The Foreign Ministry confirmed that it is working on a complaint, after a source saw a draft of the letter.
Lucy Dee and her daughters Rina and Maia were murdered last month when terrorists opened fire at their car in the Jordan Valley, shooting them over 20 times.
Rabbi Leo Dee, husband and father of the victims, told media watchdog HonestReporting on Tuesday that he demands an apology from CNN and Amanpour, according to JPost.
Amanpour is no stranger to controversial statements regarding Israel.
In 2013, during an interview with then-Economy Minister Naftali Bennett, she insisted on referring to Judea and Samaria as the “occupied West Bank”, claiming that the term was “an international term”.
Bennett stressed in his response, “One cannot occupy his own home.”

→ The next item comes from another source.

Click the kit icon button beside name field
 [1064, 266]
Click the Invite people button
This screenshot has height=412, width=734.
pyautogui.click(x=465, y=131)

A similar incident occurred last year when Bennett, this time as Prime Minister, gave an interview to Amanpour, during which she asserted that “the West Bank has been occupied since 1967”.
In 2020, Amanpour caused an uproar when she called the Trump presidency an “assault” on human civilization comparable to that carried out by Nazi Germany during the Kristallnacht pogroms in 1938.
The Israeli government demanded an apology from CNN over the comparison. Amanpour ultimately apologized for the comparison, saying, “Hitler and his evils stand alone, of course, in history. I regret any pain my statement may have caused. My point was to say how democracy can potentially slip away, and how we must always zealously guard our democratic values.”
Most recently, Amanpour implied on her program there is a comparison between the actions of Israel and those of the Syrian regime.